Gelmini: «Il governo non ignori le proteste dei docenti»

"Le mobilitazioni dei docenti precari non possono essere ignorate dal governo: si tratta di eliminare ingiustizie nelle decisioni di quali docenti abilitati assumere", ha dichiarato l'ex ministro dell'Istruzione Mariastella Gelmini.
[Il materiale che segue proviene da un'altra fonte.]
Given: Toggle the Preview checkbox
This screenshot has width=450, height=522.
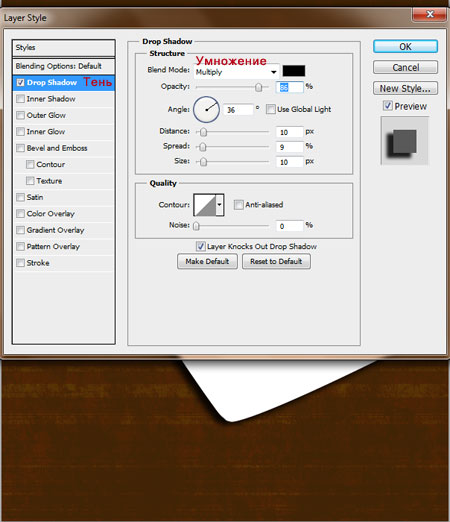Looking at the screenshot, I should [387, 106].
Roma (askanews) - «Le mobilitazioni dei docenti precari non possono essere ignorate dal governo: si tratta di eliminare ingiustizie nelle decisioni di quali docenti abilitati assumere. Il governo Berlusconi aveva dato una linea chiara per l'eliminazione del precariato, attraverso un percorso di abilitazione fortemente selettivo, il TFA, con un numero programmato di abilitazioni pari al fabbisogno di assunzioni. Invece, i governi che si sono susseguiti hanno aperto ulteriori percorsi di abilitazione, aumentando il precariato». Lo ha affermato l'ex ministro Fi dell'Istruzione, Mariastella Gelmini.
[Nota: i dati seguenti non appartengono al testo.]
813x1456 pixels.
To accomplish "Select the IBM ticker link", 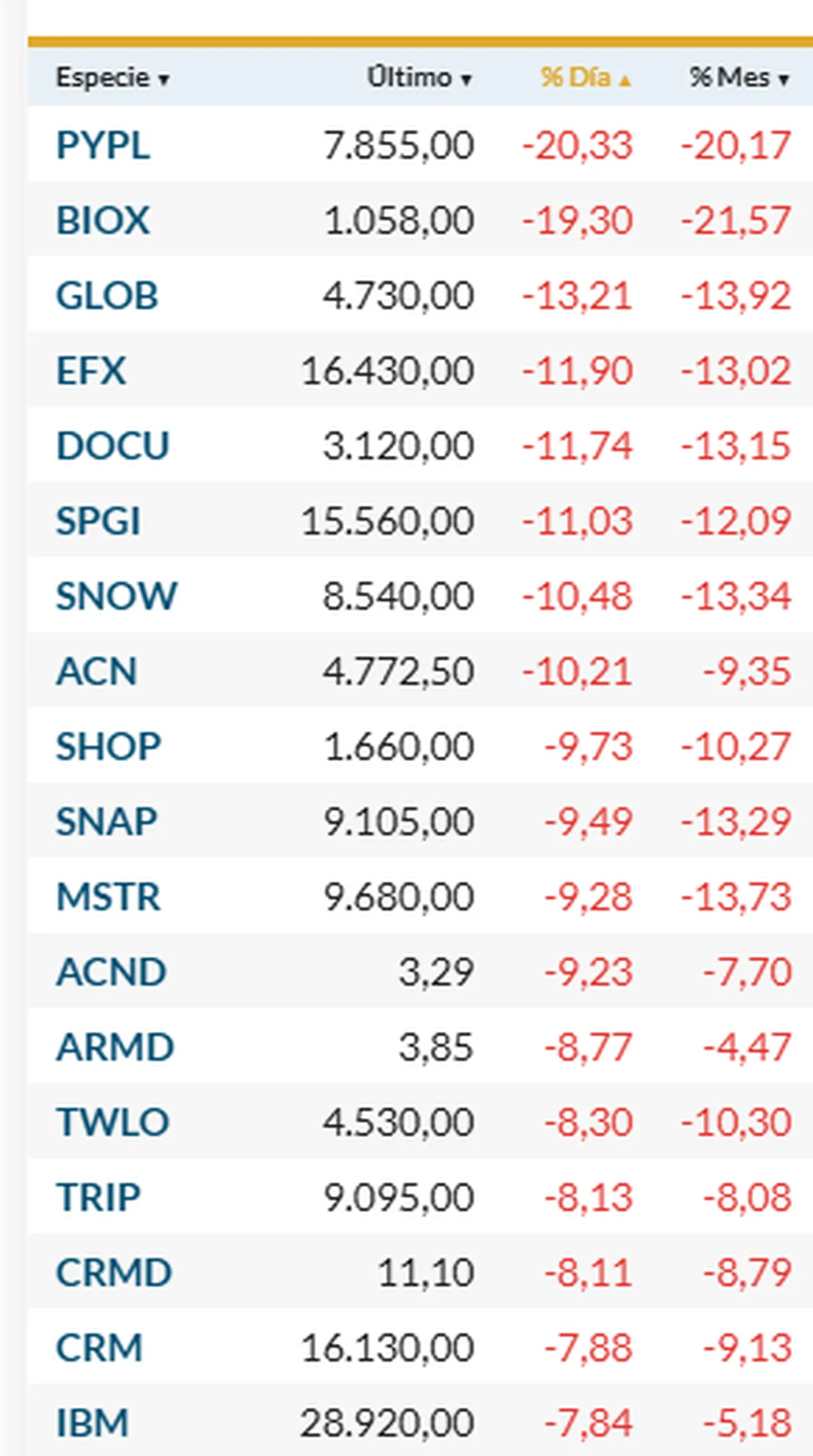I will pyautogui.click(x=92, y=1423).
Gelmini: Il governo deve essere coerente e risoluto
«Il Governo - ha aggiunto- ora deve essere coerente e risoluto: se vuole veramente eliminare il precariato nella Scuola, non può discriminare tra abilitati di serie A, e B. In particolare, gli abilitati TFA e PAS hanno il diritto di avere una risposta alle aspettative che lo Stato ha deliberatamente generato negli ultimi tre anni. Il disegno di legge del governo non solo elimina dall'assunzione docenti che hanno fatto un percorso di abilitazione, ma mantiene una grande ambiguità su quali saranno le procedure per le GaE. Abbiamo presentato diversi emendamenti che vanno in questa direzione e che sosterremo con forza in Parlamento».
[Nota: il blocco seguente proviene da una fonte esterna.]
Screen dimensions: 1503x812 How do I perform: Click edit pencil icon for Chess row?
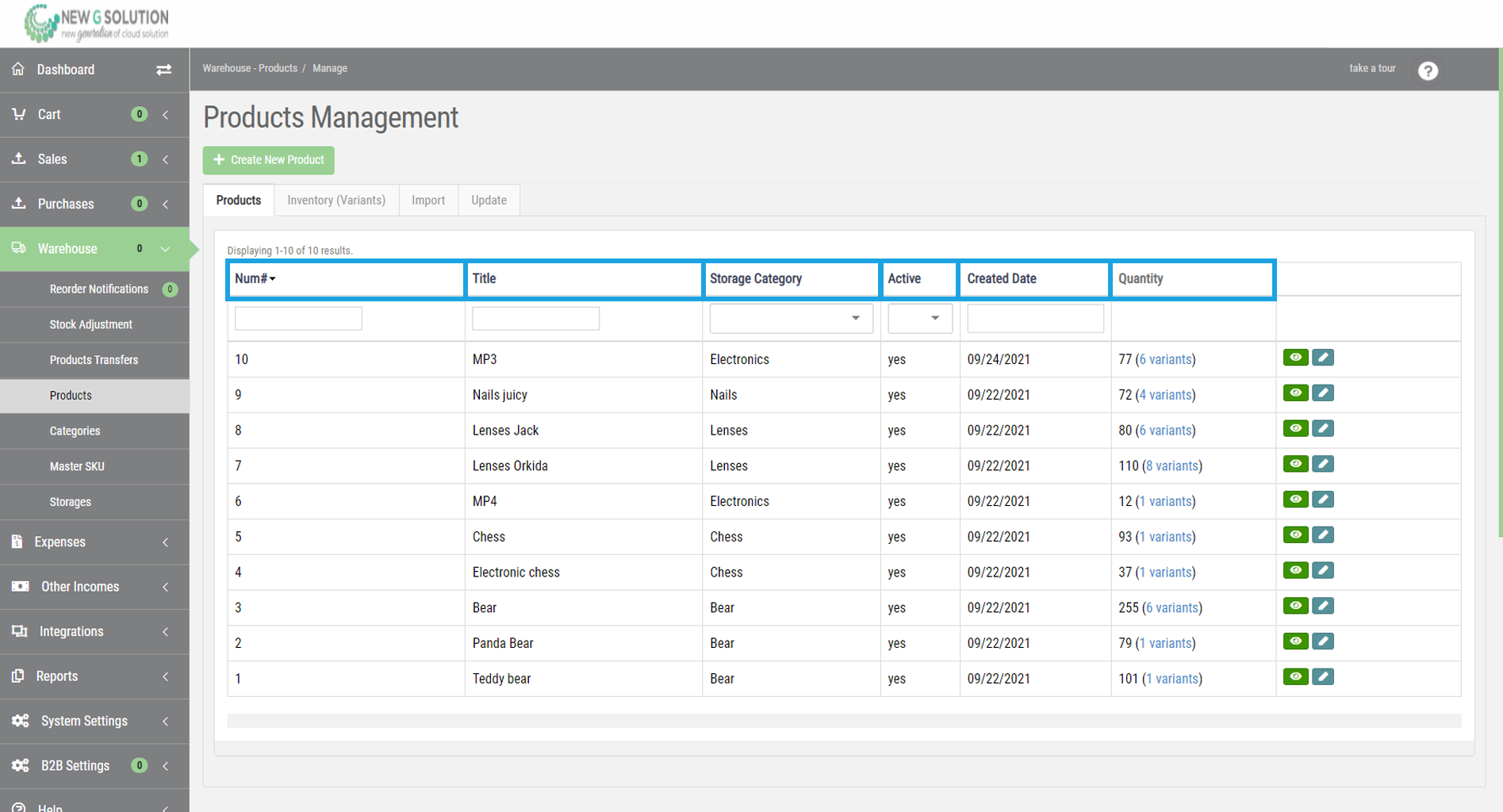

Centemero: Renzi vada avanti, ma non dimentichi le criticità
Alle parole della Gelmini si uniscono quelle di un'altra forzista: "Da anni i sindacati sono arroccati nella difesa di interessi corporativi, dimenticando che la scuola è fatta per gli studenti. Siamo un Paese conservatore per definizione, in cui ogni volta che si tenta di cambiare qualcosa partono gli scioperi». Lo ha detto, a Radio Radicale, la responsabile scuola e università di Forza Italia, Elena Centemero. «Consiglio a Renzi di andare avanti comunque - ha proseguito la deputata - perché nella Buona scuola ci sono aspetti che condividiamo e che sono stati parte dei nostri programmi. Personalmente, sostengo il cambiamento e mi auguro si riesca finalmente a voltare pagina, perché in gioco ci sono i nostri ragazzi, la loro libertà di scegliere e la capacità di pensare con la propria testa». Quanto al piano di assunzioni previsto dal ddl, per Centemero «ha il merito di tracciare una linea rispetto al sistema di reclutamento, chiudendo le graduatorie e basando le assunzioni su concorsi che noi vogliamo triennali. Ci sono però anche delle criticità, come l'esclusione illegittima degli idonei del concorso 2012 e la necessità di riconoscere ai giovani dei Tfa il duro percorso selettivo svolto».